Dopo che il Presidente della Serbia Aleksandar Vučić aveva suggerito, pochi giorni fa, di essere pronto ad avere “un dialogo interno sul Kosovo e Metohija”, il Ministro degli Esteri Dačić ha dichiarato che una “delimitazione di ciò che è serbo e di ciò che è albanese”, potrebbe essere una possibile soluzione di compromesso.
Ieri il Ministro Dacic ha chiarito il suo pensiero affermando:
“Ho fatto una proposta chiara per delineare ciò che è serbo e ciò che è albanese, nell'interesse di entrambi. E’ l'unica soluzione possibile.
Se i Paesi Bassi e il Belgio possono scambiare i territori, se l'India e il Bangladesh sono in grado di farlo, perché serbi e albanesi non dovrebbero riuscire a farlo?”
Una soluzione per il Kosovo è per la Serbia un prerequisito per l'apertura dei negoziati di adesione alla UE, anche se alcuni Paesi della UE, come la Spagna, devono ancora riconoscere il Kosovo.
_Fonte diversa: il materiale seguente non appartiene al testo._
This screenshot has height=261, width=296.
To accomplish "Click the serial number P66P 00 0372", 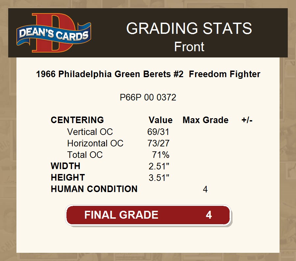I will 148,98.
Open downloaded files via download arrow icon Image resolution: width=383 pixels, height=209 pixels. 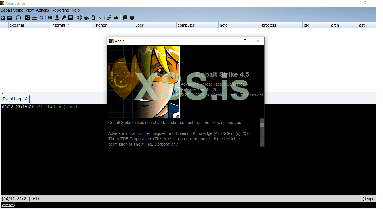[57, 18]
Entrambe le dichiarazioni del Presidente Vučić e del Ministro Dacic sembrano suggerire una soluzione in cui la parte settentrionale del Kosovo, che è abitata da una maggioranza serba, entra a far parte del territorio serbo, mentre la valle Presheva tra la Macedonia e il Kosovo può entrare a far parte del Kosovo. Una tale soluzione significherebbe ricostruire entrambi gli stati lungo linee etniche e religiose.